I guess this type of question must come up for epidemiological studies a lot? But perhaps they don't call it non-inferiority and thats why I can't find anything about non-inferiority published that refers to using historical control data? Or maybe people have better access to original raw data?

At the moment, all I'm trying to do is a sample size calaculation to understand, if we were to Audit Treatment B AEs - how big a sample would we need to demonstrate that Treatment B isn't any worse than treatment A.


Omega Contributor
Yes, you can do this. The key limitation is that treatments were not randomized, so you can't completely validate samples are comparable and there aren't any unknown or omitted variables that may confound results. If you had baseline covariates for both samples you could have controlled for them or used propensity scores, but you seem to have your hands tied.

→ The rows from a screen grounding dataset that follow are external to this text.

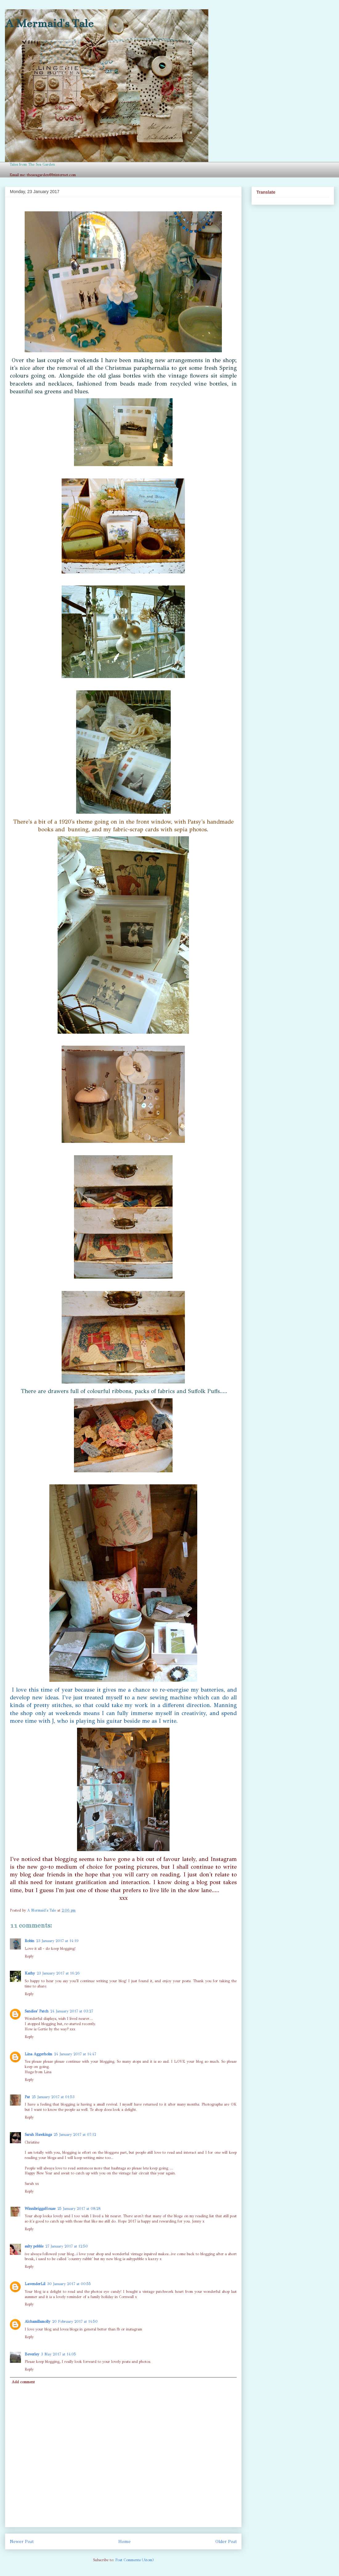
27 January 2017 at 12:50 (66, 2246)
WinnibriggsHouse (40, 2208)
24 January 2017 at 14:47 (75, 2054)
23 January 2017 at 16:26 (58, 1973)
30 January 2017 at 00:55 (69, 2284)
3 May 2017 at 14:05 (58, 2354)
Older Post (226, 2541)
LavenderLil (35, 2284)
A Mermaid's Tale (49, 23)
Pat (27, 2097)
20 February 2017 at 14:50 (75, 2321)
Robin (29, 1941)
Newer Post (22, 2541)
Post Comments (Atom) (134, 2560)
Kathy (30, 1973)
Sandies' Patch (36, 2011)
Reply (29, 1956)
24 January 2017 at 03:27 (71, 2011)
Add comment (23, 2382)
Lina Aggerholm (38, 2054)
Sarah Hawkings (38, 2134)
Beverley (32, 2354)
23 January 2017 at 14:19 (57, 1941)
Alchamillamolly (37, 2321)
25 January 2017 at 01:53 (53, 2097)
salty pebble (34, 2246)
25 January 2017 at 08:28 (78, 2208)
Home (124, 2541)
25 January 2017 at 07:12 (75, 2134)
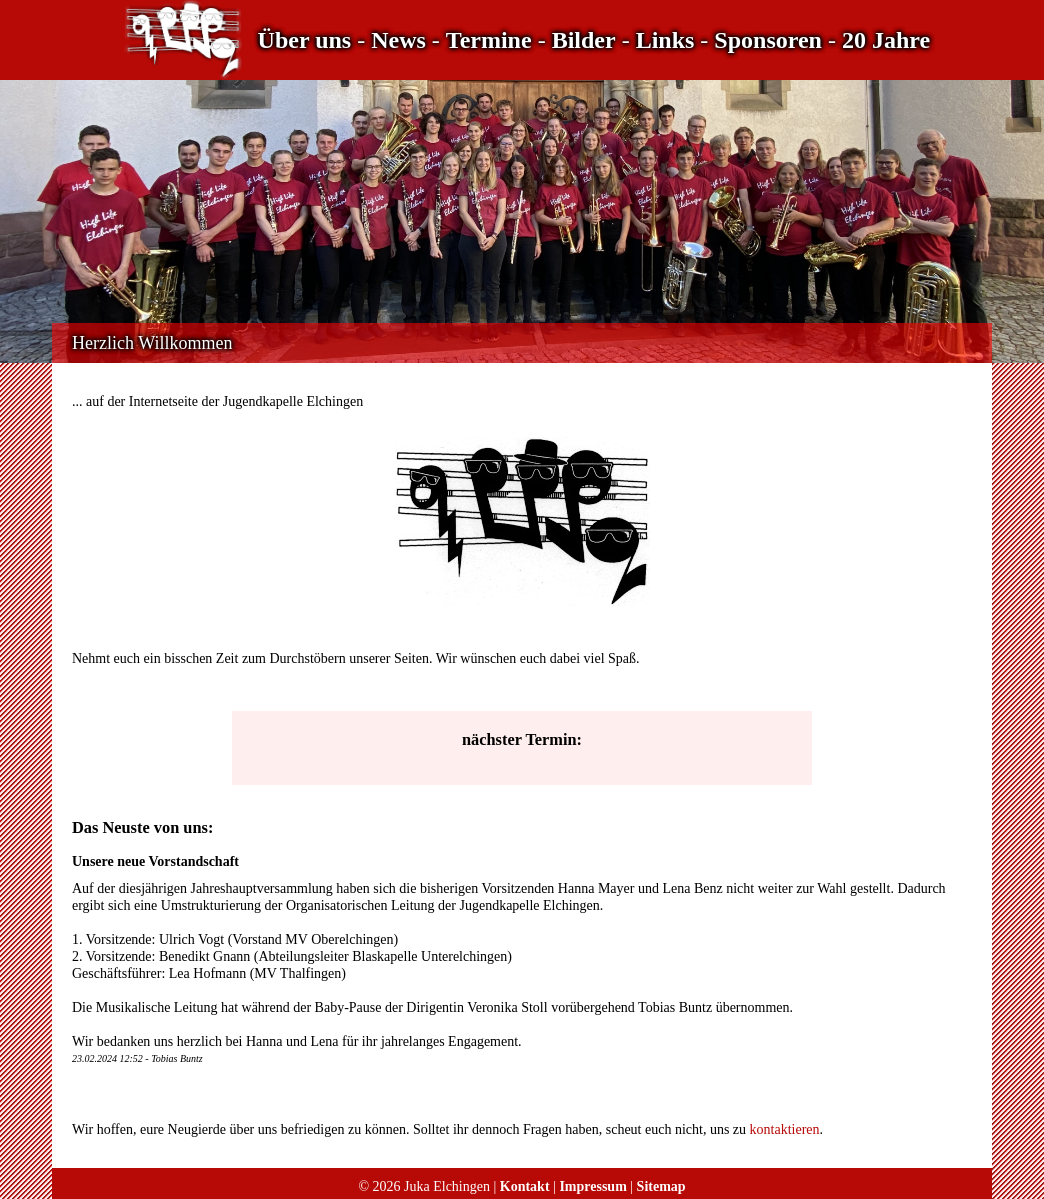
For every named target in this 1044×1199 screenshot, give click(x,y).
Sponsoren (768, 40)
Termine (489, 40)
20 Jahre (886, 40)
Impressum (592, 1186)
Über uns (305, 40)
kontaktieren (785, 1129)
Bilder (584, 40)
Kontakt (525, 1186)
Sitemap (661, 1186)
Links (665, 40)
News (398, 40)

Also, you don't know if the parameters in the historic data were completely appropriate. Meaning the original authors may have reported means, standard deviation and say t-tests, but these data could have been skewed, had an outlier or influencers, and you would not completely be privy to the true nature of those data. You can probably tell given the measures of central tendency and dispersion if there are any blatant signs of data distribution issues.

P.S., You would also want to keep in mind any historic bias, say changes over time in say available drugs, products, techniques, insurance coverage, pretty much any change that occurred due to the passing of time that would make the two periods not completely comparable.